The show that Low Winter Sun is most obviously indebted to is The Wire. Like The Wire, it wants the city it is filmed in, Detroit, to be a “character,” but unlike The Wire, it seems to know only the stereotypes about Detroit: dangerous, dying, once great. The comparisons to The Wire don’t end there: The show’s major B-plot focuses on Damon, a tough but soulful white guy, and his all-white crew, trying to come up in the drug world. (Low Winter Sun employs a number of black actors, but it is still remarkably white for a show set in a city that is 82 percent African-American.) Damon is played by James Ransome, a David Simon regular who starred on the second season of the Wire as Ziggy. (He’s grown up since then, filled out and broad shouldered—quiet and macho, a man to Ziggy’s twiggy, antic adolescent.) Low Winter Sun is aware of Detroit’s racial politics—Damon’s girlfriend remarks that Detroit is a “black man’s town”—but I wondered if it made its ambitious, handsome, charismatic criminal-on-the-rise white just so no one would confuse him with a member of the Barksdale crew. Though that would be a pretty perverse concern for a show about yet another tortured white guy. (Check.)

We are very deep into the golden age of TV’s copycat phase. Shows that take various parts from series that came before, reassemble them and tada!—it’s Breaking Shieldpranos! —are legion, and not all of them, even, are bad. (Many of TVs best shows use hand-me-down parts, though never just. The Wire itself relied on genre cop show tricks, like getting the squad back together at the start of each season.) The easiest way to tell the difference between the good and the bad doppelgangers is to apply a modified-for-TV Turing test: Do the characters on screen resemble actual human beings? The hard-boiled, stressed out, depressed types on Low Winter Sun do not. They all seem to be suffering from the same malaise, one that makes them violent and miserable and likely to conduct all conversations in stage whispers. 
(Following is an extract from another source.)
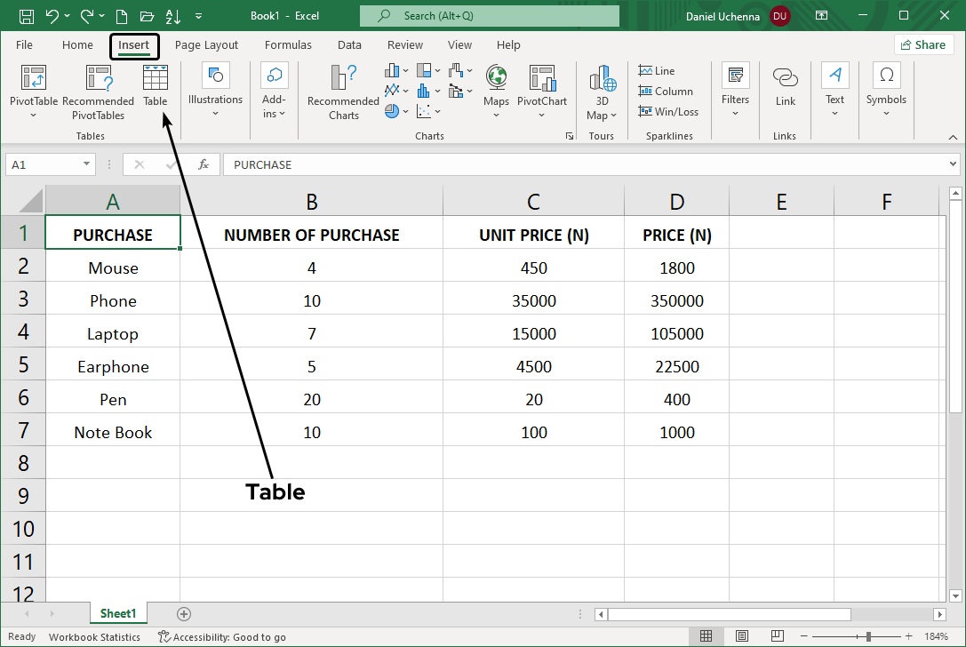Insert a Win/Loss sparkline

(668, 111)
In the show’s first few minutes, Joe, encouraging Frank to go ahead with the murder, lectures: “Folks talk about morality like it’s black and white. Or maybe they think they’re smart and when they’re at a cocktail party acting pretentious they say it’s grey. But you know what it really is? A damn strobe, flashing back and forth, back and forth all the time, so all we can do is try to figure out how to see straight enough to keep from getting our heads bashed in.” Low Winter Sun is at that cocktail party. It is delivering, yes, a pretentious speech about morality by way of introducing itself, one that sounds self-aware, but is just nonsense: Morality is a strobe? That keeps bashing people’s heads in? Maybe that’ll convince the drunk, grieving guy, but he’s the only one.
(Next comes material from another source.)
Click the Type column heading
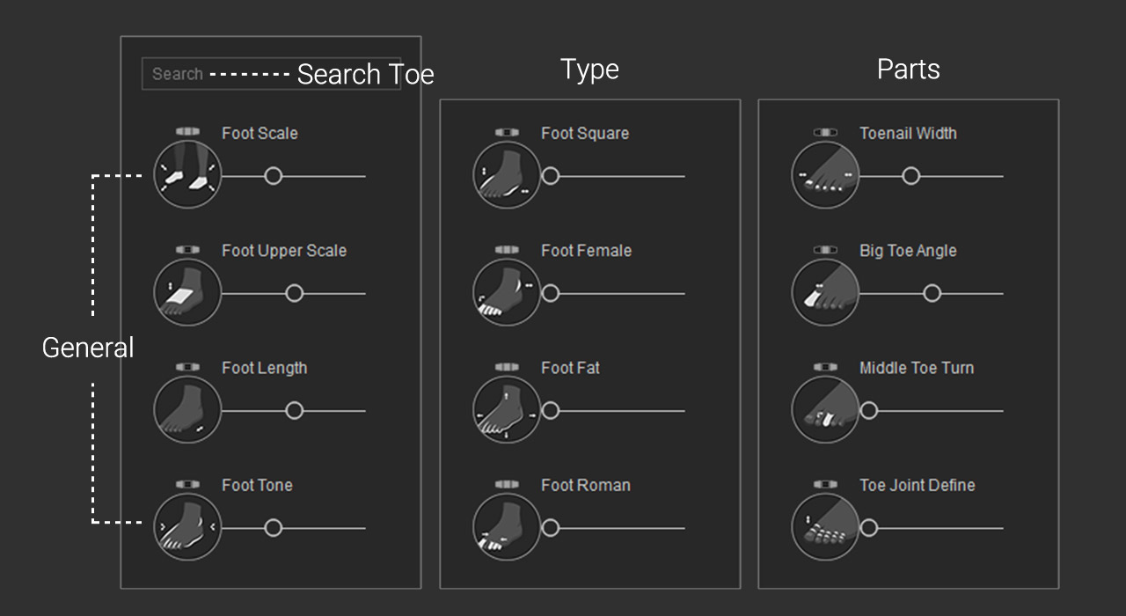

Last week, The New Yorker’s Emily Nussbaum tweeted that a reliable mark of a great drama is that it is, on occasion, very funny. She didn’t identify it by name, but 10-to-1 Low Winter Sun was the seed of this particular insight. In every instance, even in the scenes that are supposed to contain jokes, it is entirely without humor. It tries to make up for what it lacks in originality with unending bleakness—Malick shots of a mangy dog running through the streets with a rat in his maw, characters who never smile—as if being relentlessly somber were proof of quality. The results are beyond claustrophobic. All the characters want out. So did I.